▶ **Actions to take**:
1/ In the interview about the film DREAM STALKER, what was the original script called?
2/ In the entries, retype the lines starting with the one containing "The height and width of the screenshot is (720, 1280)." and going on through the one containing "gallery-image-card: A New Perspective on Human Origins: Are … is". Leave the pictures out.

━━━ Extracted text ━━━

DREAM STALKER is a shot-on-video comedy-horror film from 1991 available in a re-release April 11, 2017 by Severin Films. In the film, Mark Dias plays Ricky, who has been described as a “dirt-bike Freddy Krueger,” a possessive and murderous ex-boyfriend manifested in telekinetic dreams by the grieving girlfriend, Brittany, he left behind. DAILY GRINDHOUSE got a chance to talk to Mark Dias about his role in the film and the enduring legacy of DREAM STALKER.

DAILY GRINDHOUSE: What was attractive to you about this role?


MARK DIAS: The first thing is I was a young kid and it was my first thing. I was just out of college and doing theater and student films. I did something with a company called Learning Curve out of Sacramento, which wanted a million-dollar budget, but Learning Curve did something more like an after-school special. These were local filmmakers looking to do it for around $100,000 total. They wanted to do a comedy they could sell. I was just out of college, and I wasn’t going to L.A. I read the script–the original script was called KINETIC NIGHTMARE. It wasn’t a zombie brought to life, it was a telekinetic manifestation of a boyfriend who died. He would kill anybody who caused any problems–Ricky would get in the way. It was fun and interesting early on. We weren’t making THE EXORCIST, more something like A NIGHTMARE ON ELM STREET or FRIDAY THE 13TH.


DG: How did you prepare for this role?

━━━ Data records ━━━

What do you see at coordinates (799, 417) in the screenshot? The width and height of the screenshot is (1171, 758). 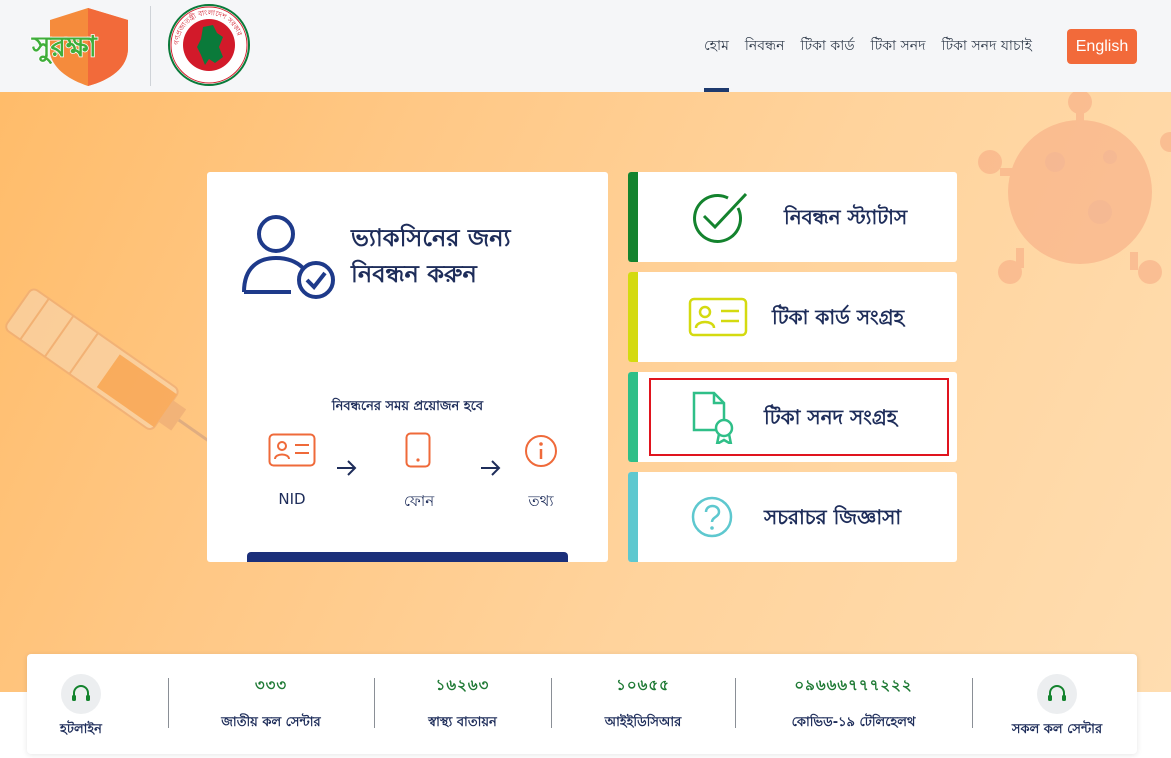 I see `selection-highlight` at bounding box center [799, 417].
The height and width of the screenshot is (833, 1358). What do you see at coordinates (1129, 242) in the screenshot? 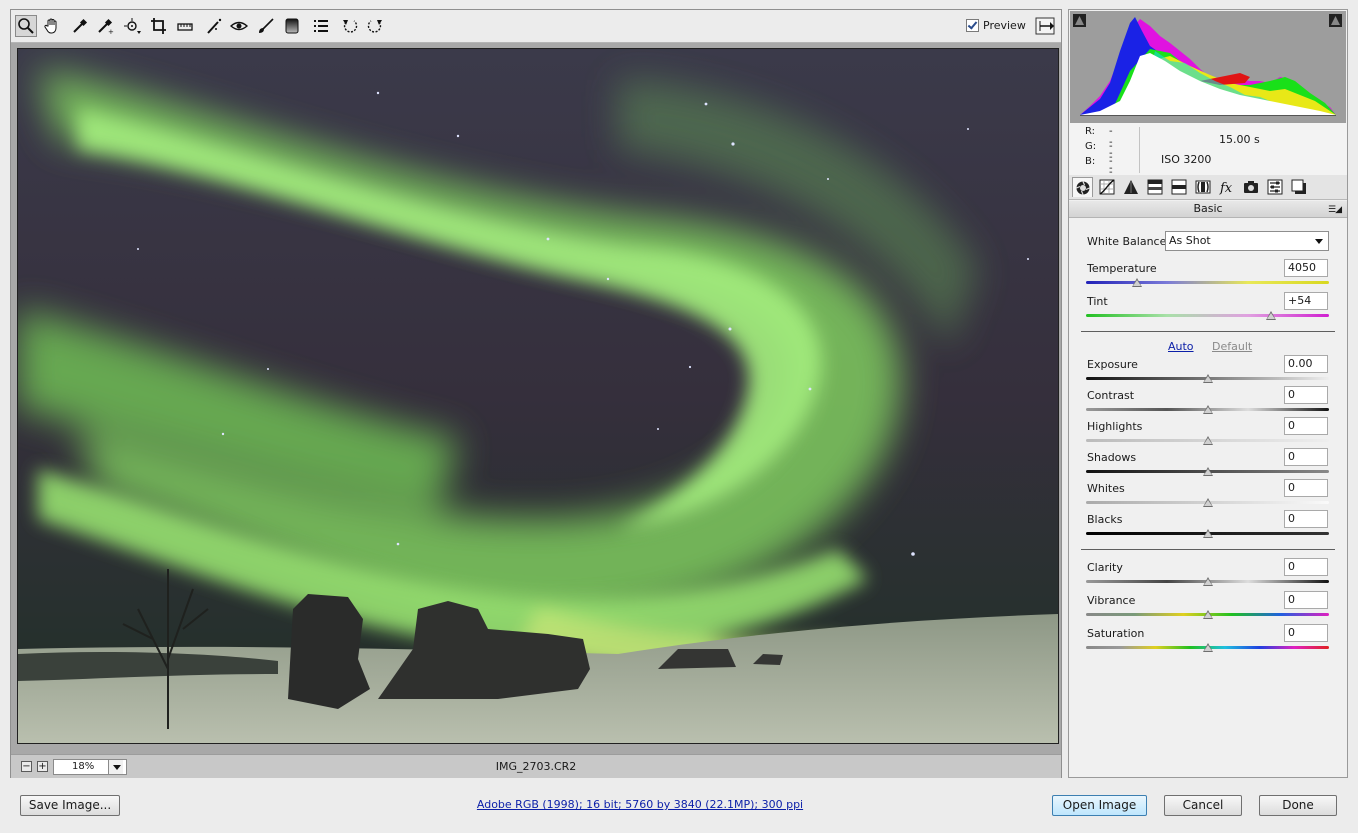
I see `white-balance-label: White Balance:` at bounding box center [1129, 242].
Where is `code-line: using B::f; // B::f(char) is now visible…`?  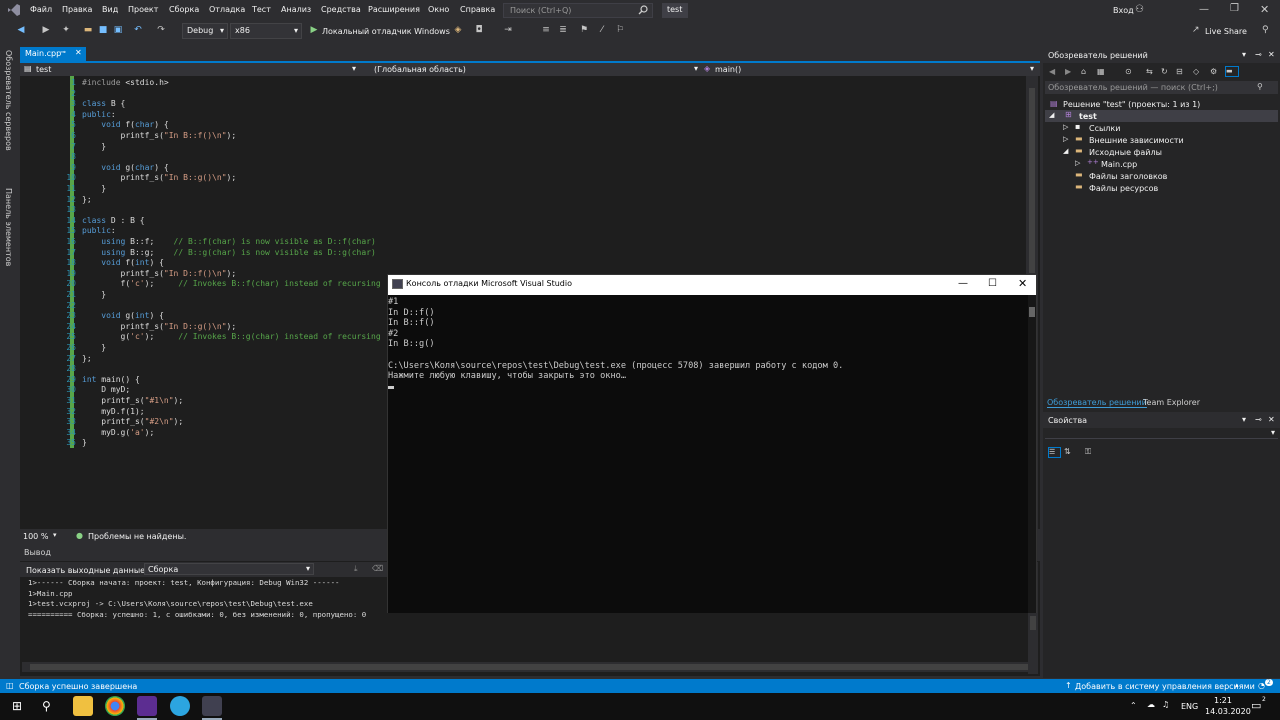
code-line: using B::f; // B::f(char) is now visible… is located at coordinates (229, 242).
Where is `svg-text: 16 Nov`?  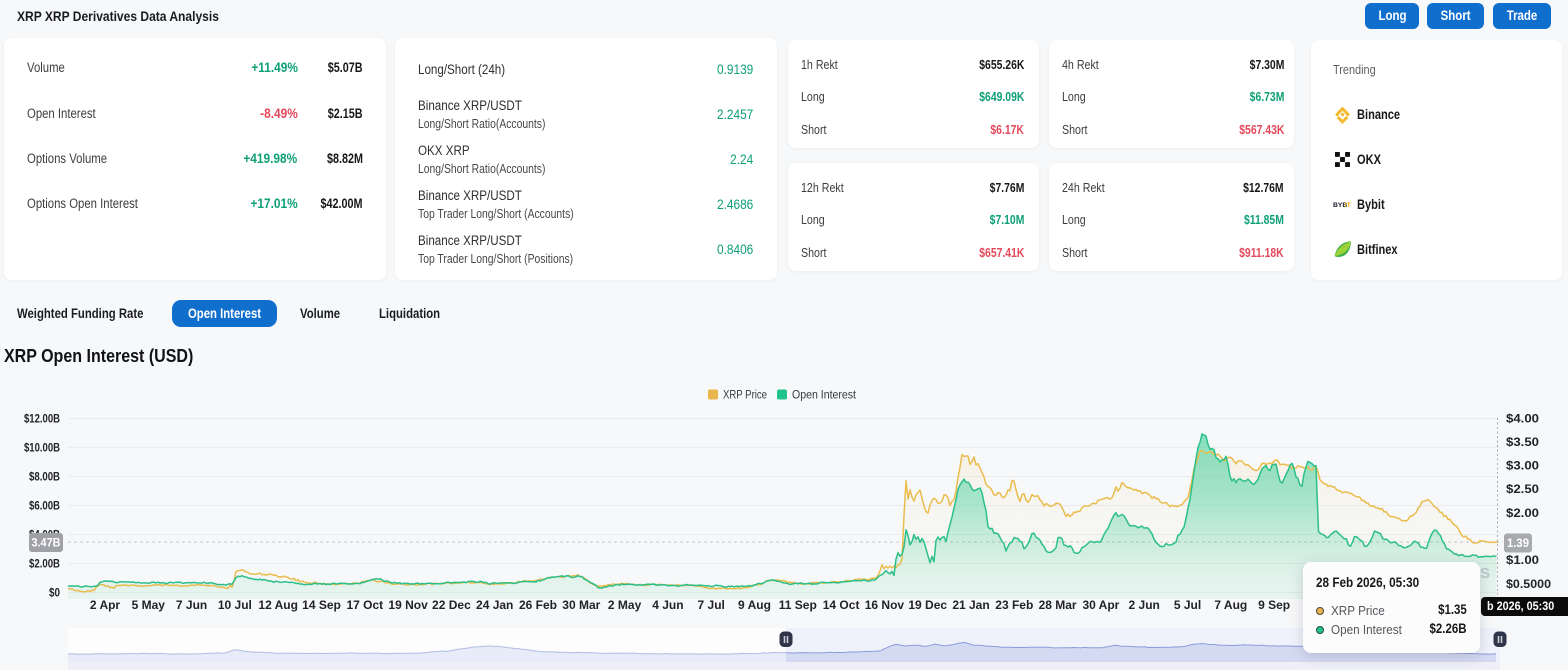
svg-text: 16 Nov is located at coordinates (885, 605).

━━━
━━━ Data records ━━━

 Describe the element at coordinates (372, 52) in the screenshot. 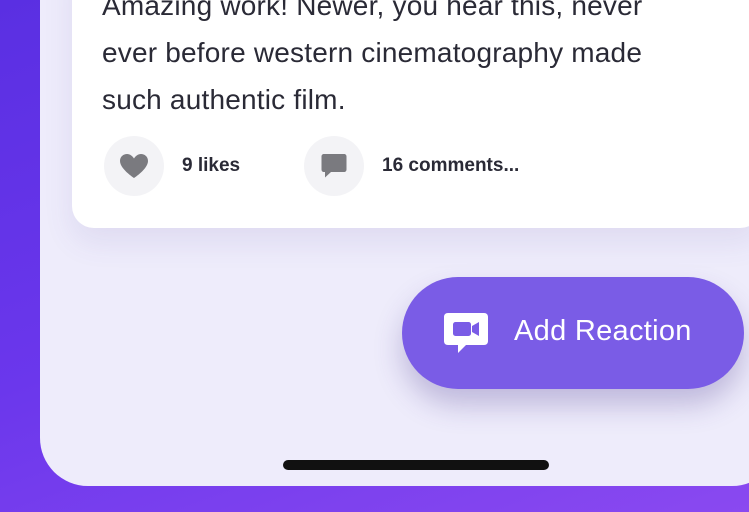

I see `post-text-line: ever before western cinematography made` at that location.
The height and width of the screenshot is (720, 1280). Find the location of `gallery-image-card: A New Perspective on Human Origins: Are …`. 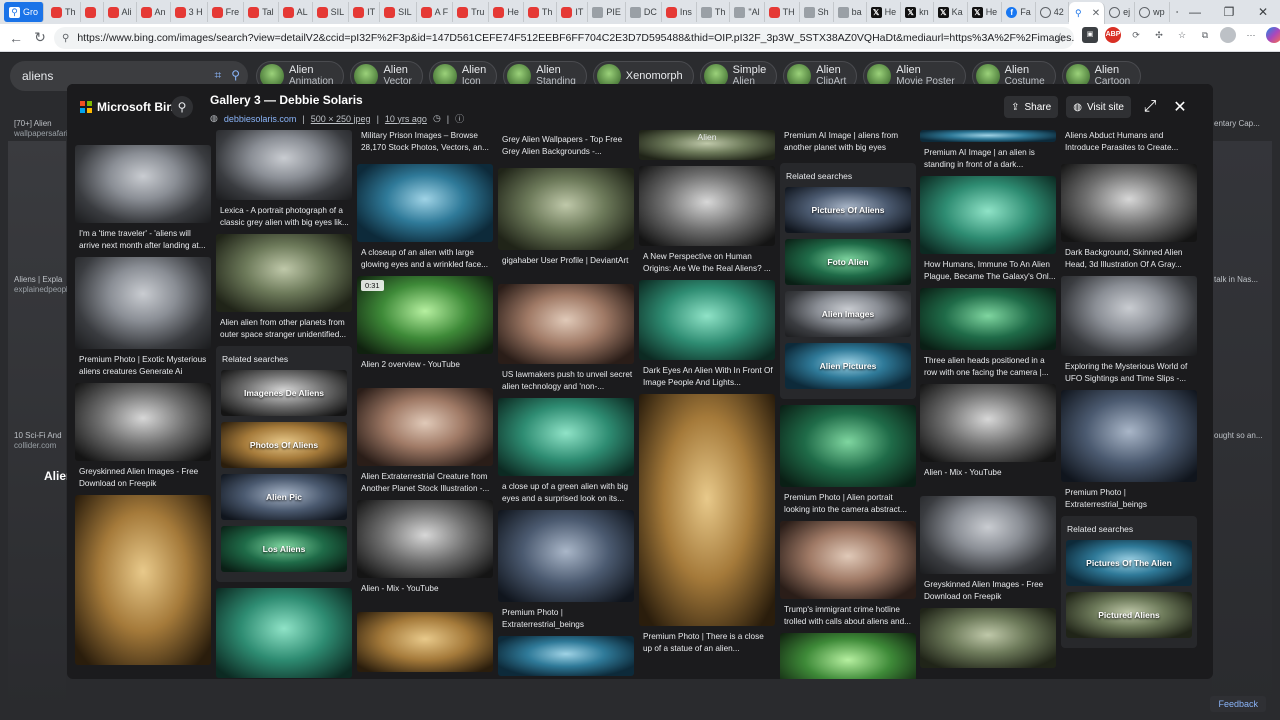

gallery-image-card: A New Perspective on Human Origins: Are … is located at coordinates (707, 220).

━━━
━━━ Data records ━━━

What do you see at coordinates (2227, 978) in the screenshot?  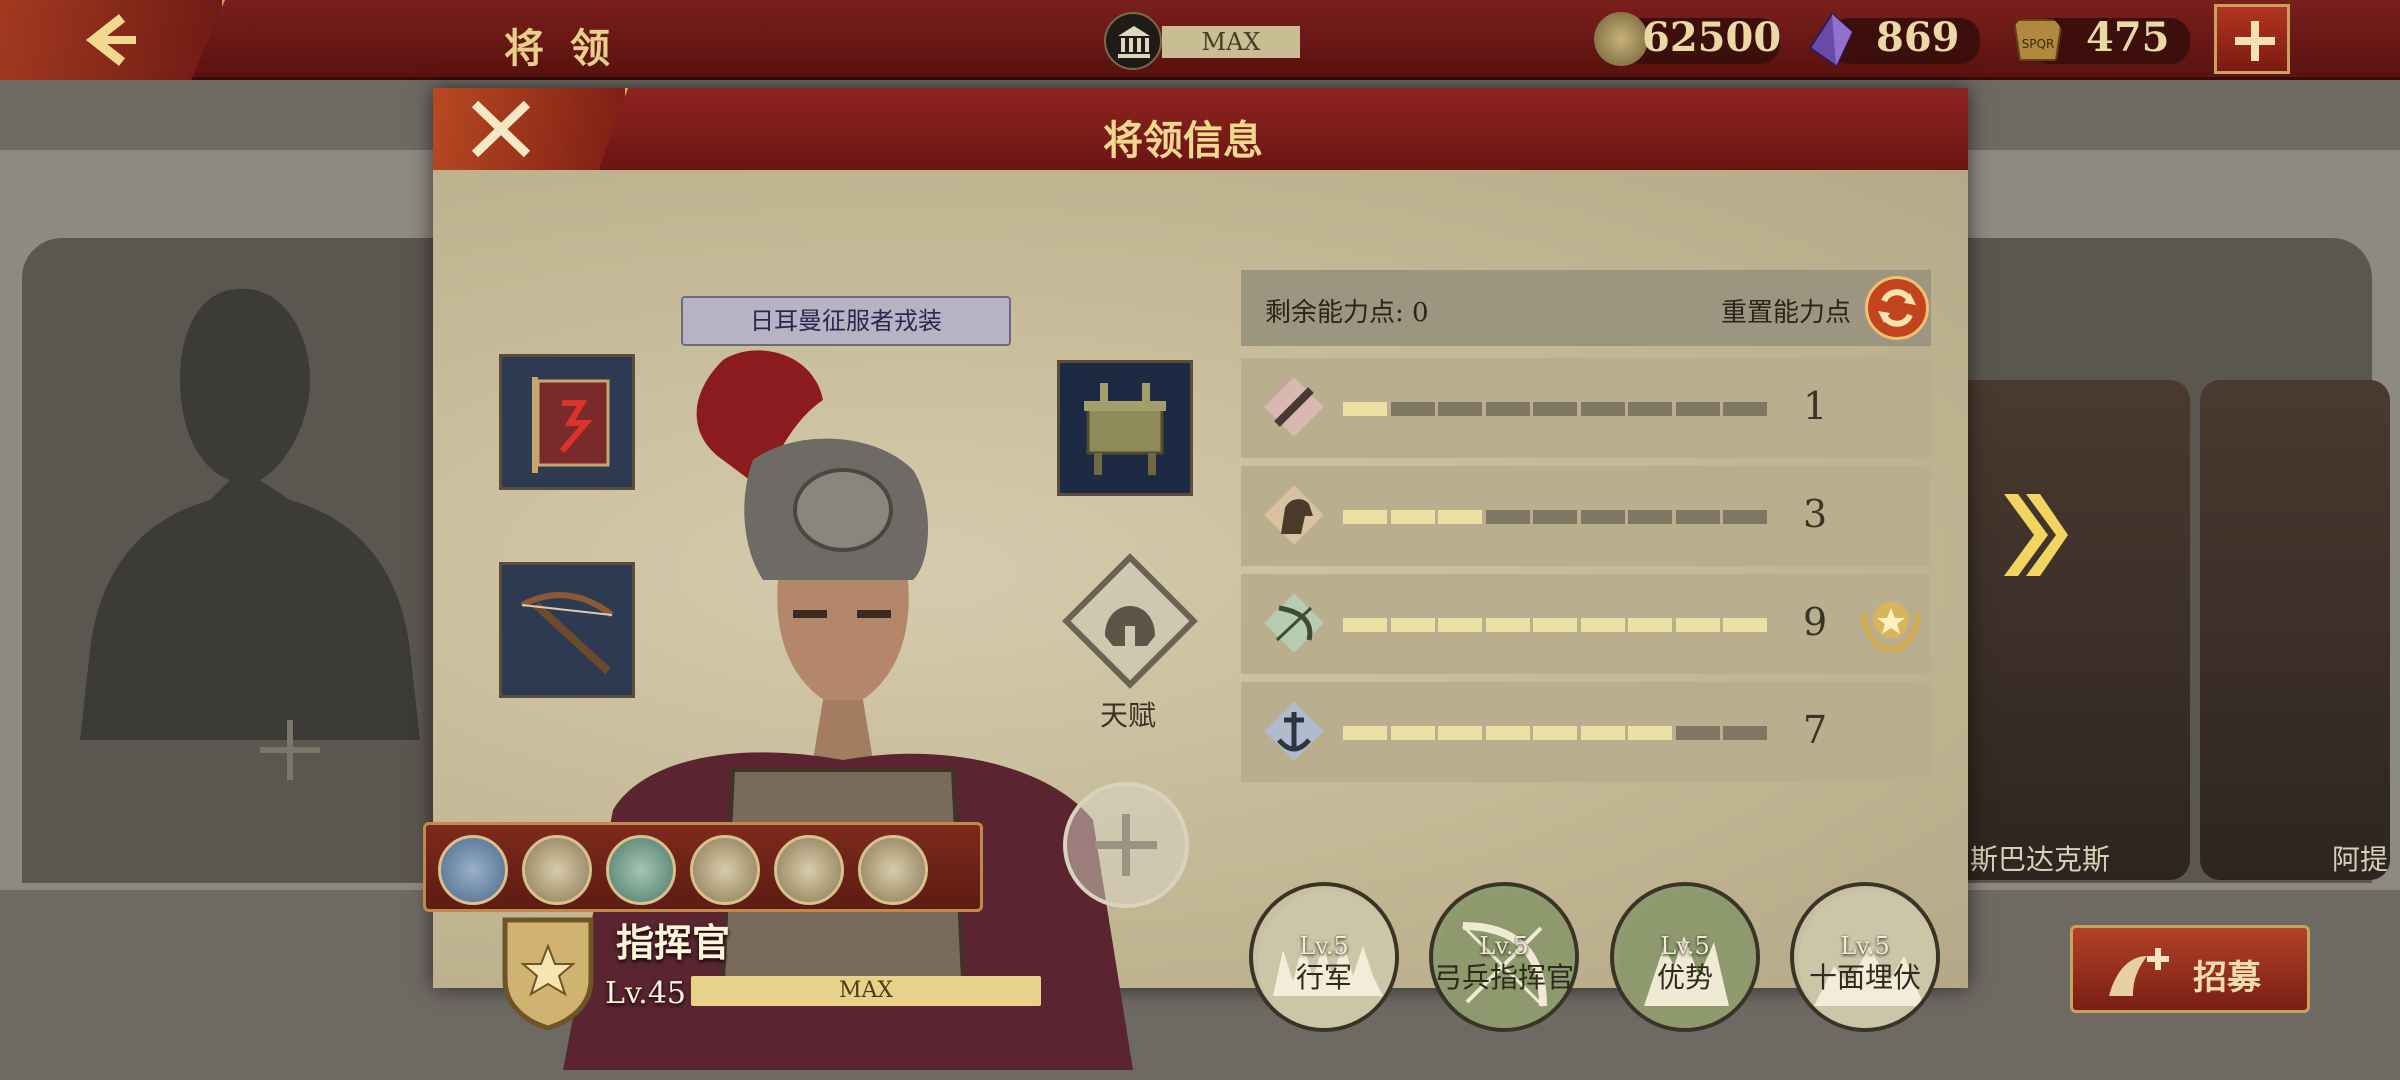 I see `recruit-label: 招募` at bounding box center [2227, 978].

━━━

▶ **Responses**:
1/ KINETIC NIGHTMARE

2/
The height and width of the screenshot is (720, 1280). Find the location of `gallery-image-card: A New Perspective on Human Origins: Are …`. 

gallery-image-card: A New Perspective on Human Origins: Are … is located at coordinates (707, 220).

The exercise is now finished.